Another U.S. hostage, the New Jerseyan Edan Alexander, “was held with a bag over his head at times and handcuffed, beaten and interrogated.” He was also “plagued by hunger, thirst and a lack of sanitary conditions during his time in Gaza, not to mention constant anxiety about the war raging around him.”

As an American, I have a hard time shrugging this off. As an American, I find it increasingly difficult to even understand the psychology of those who can shrug it off. And as an American, I find it incomprehensible that the defenders of these innocent American victims are accused of being disloyal Americans.

“They were schoolyard bullies,” Trump said of Iran this morning. “But now they’re not bullies anymore.” He specifically mentioned the Iranians’ motto of “Death to America,” which was also their battle plan and organizing program. He seemed pleased that there were finally consequences for Iran’s long war on the United States, that there is a price to be paid for all Iran’s mischief.

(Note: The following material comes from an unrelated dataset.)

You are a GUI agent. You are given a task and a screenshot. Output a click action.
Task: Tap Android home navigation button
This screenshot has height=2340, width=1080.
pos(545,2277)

And here is the most interesting part: The price Iran has paid has not, in fact, been steep or cruel and unusual. In the history of mankind, no nation’s civilians have been safer while an enemy state controls their airspace during a live war. There’s nothing really to even compare it to. We are watching something no one has ever watched before. Israel, in response to Iran’s pursuit of the destruction of the Jewish people, not to mention its role in the worst daylong mass murder of Jews since the Holocaust, took control of Iran’s airspace and used that to patiently eliminate the sources of the Iranian regime’s power to oppress its people.

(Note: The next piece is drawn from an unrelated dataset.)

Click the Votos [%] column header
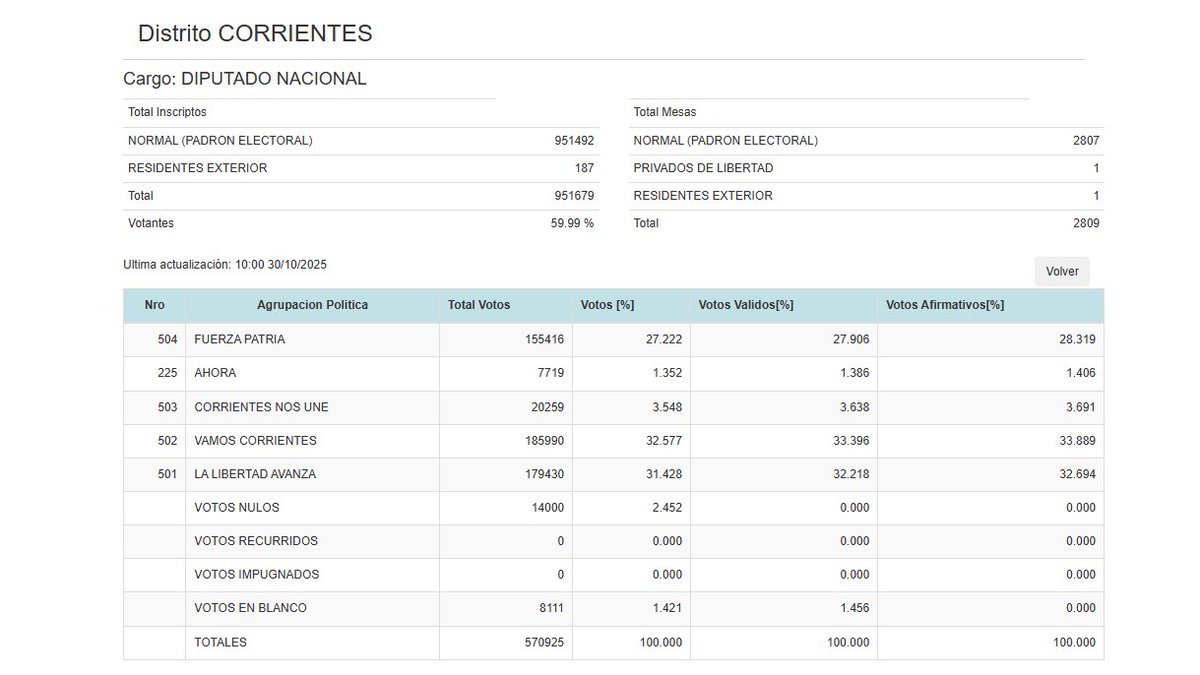Viewport: 1200px width, 675px height. click(x=607, y=305)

Trump supports this. If it feels to the keyboard warriors of isolationism like there is a degree of pressure to support these strikes, that is because those who are comfortable with Iranian nuclear acquisition, which would grant the regime full immunity from all its ongoing crimes against America and Americans, are in the minority.

It is also because they must intuitively question, on some level, their own decision to draw the line in the sand right here. When Trump ordered the elimination of ISIS leader Abu Bakr al-Baghdadi in Syria in 2019, the handwringing from his MAGA supporters was muted. The same is true for the assassination of Qasem Soleimani, the Iranian terror general in charge of a global campaign to murder Americans. It was not cause for much in the way of hysterical warnings of apocalyptic warmongering.

The difference this time, of course, is Israel’s direct involvement. Most Americans seem to think this is a good thing—we have an allied nation willing to sacrifice to keep our common enemies down—but a few are uncomfortable for reasons they do not try very hard to disguise.

Whatever “America First” means, surely it ought not to mean a coldblooded heartlessness toward the victims of totalitarian terror, many of whom are Americans themselves. Nor should it mean an instinctive suspicion of anyone who seeks the defeat of America’s enemies.